- **TO DO**: Write out all of the data exactly as it appears.
[Opening RECORDS PROVIDED section]
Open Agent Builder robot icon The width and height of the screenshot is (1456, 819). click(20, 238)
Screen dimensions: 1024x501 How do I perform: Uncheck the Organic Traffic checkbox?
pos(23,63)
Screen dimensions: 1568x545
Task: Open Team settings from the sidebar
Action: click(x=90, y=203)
[Closing RECORDS PROVIDED section]
- **EXERCISE OUTPUT**:
Open Agent Builder robot icon The width and height of the screenshot is (1456, 819). click(20, 238)
Screen dimensions: 1024x501 How do I perform: Uncheck the Organic Traffic checkbox?
pos(23,63)
Screen dimensions: 1568x545
Task: Open Team settings from the sidebar
Action: click(x=90, y=203)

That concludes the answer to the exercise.